Voer stappen voor noodherstel uit voor de databaseback-ups.
Schakel de MPSyncJob-planning uit.
Zet alle ontbrekende primaire sleutels handmatig terug in de DWRepository. U kunt met behulp van het SQL-script uit de sectie Vóór de upgrade de primaire sleutel weghalen en opnieuw maken.
Start de mislukte basisbeheerpakketimplementatie opnieuw met behulp van de Service Manager-console.
De upgrade testen in een testomgeving
We raden u aan de upgrade naar System Center 2016 - Service Manager te testen in een testomgeving.
Volgorde en timing van upgrades
De volgorde van uw upgrades is van belang. Voer de upgradestappen in de volgende volgorde uit:
Maak een back-up van uw databases en management packs. Zie de secties Back-ups maken Service Manager databases en Back-ups maken van niet-verzegelde management packs in de Gids voor herstel na noodgevallen voor System Center 2016 - Service Manager.
Begin met de datawarehouse-beheerserver. U stopt de datawarehouse-taken en u kunt ze pas opnieuw starten nadat u de upgrade hebt voltooid.

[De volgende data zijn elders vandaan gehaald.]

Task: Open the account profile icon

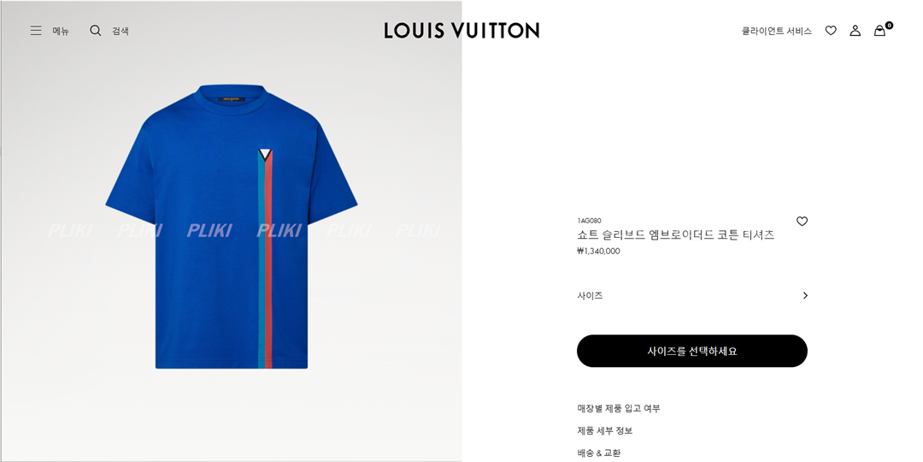Action: (855, 31)
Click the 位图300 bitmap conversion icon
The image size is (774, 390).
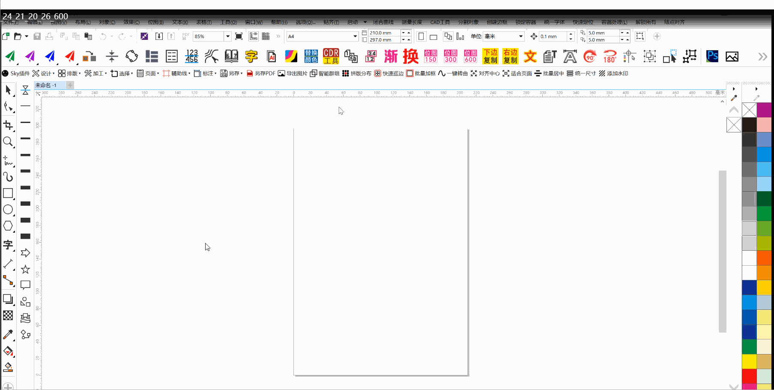tap(450, 56)
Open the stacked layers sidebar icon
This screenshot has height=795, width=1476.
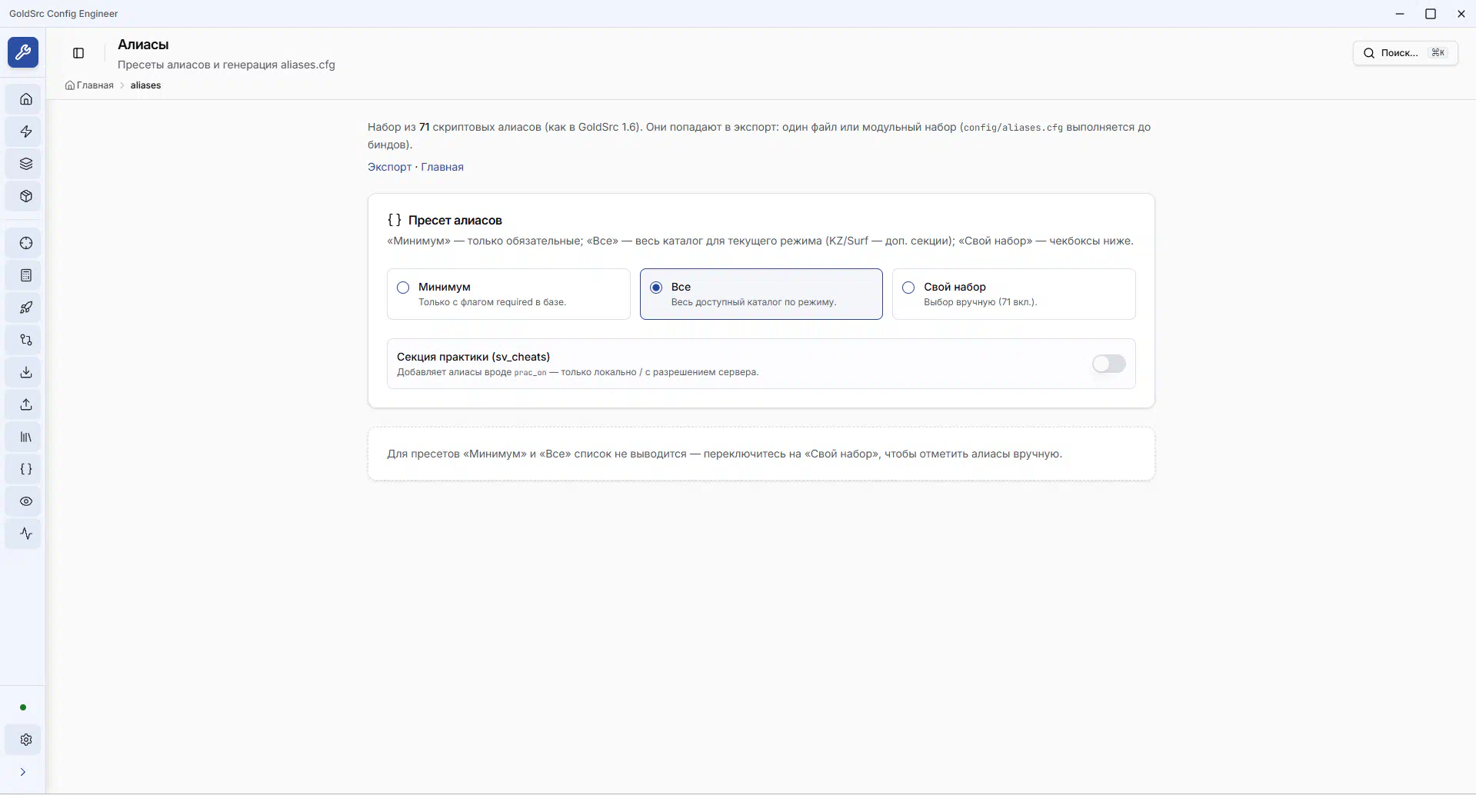(x=26, y=164)
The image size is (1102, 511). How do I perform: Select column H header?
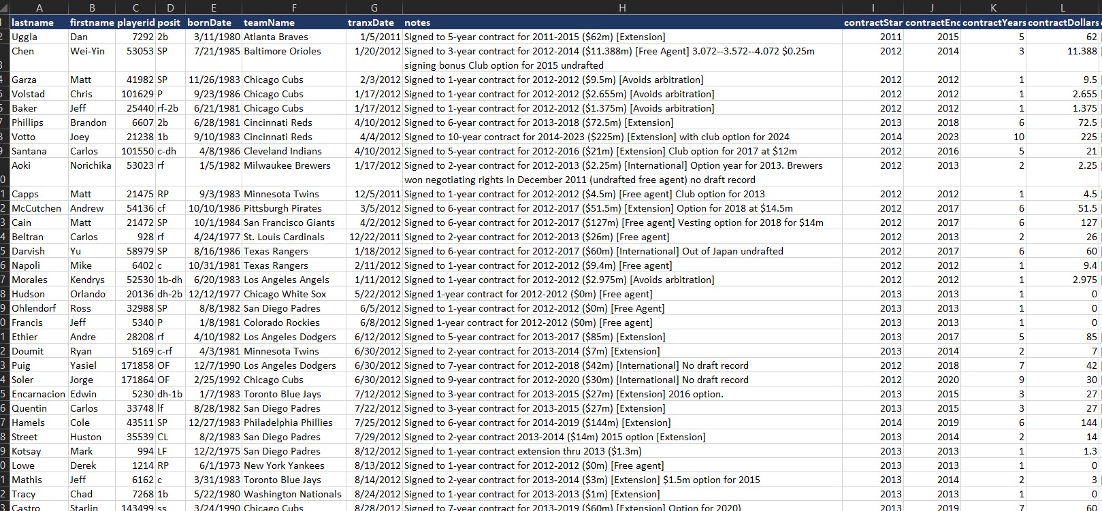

Nadat de upgrade naar de datawarehouse-beheerserver is voltooid, moet u de eerste Service Manager-beheerserver upgraden. Als u meer dan één Service Manager beheerserver hebt gemaakt, is de eerste Service Manager beheerserver de eerste die u hebt gemaakt.
Upgrade de Service Manager-consoles en eventuele extra Service Manager beheerservers.
Start de datawarehouse-taken opnieuw.
Implementeer de nieuwe Self-Service Portal.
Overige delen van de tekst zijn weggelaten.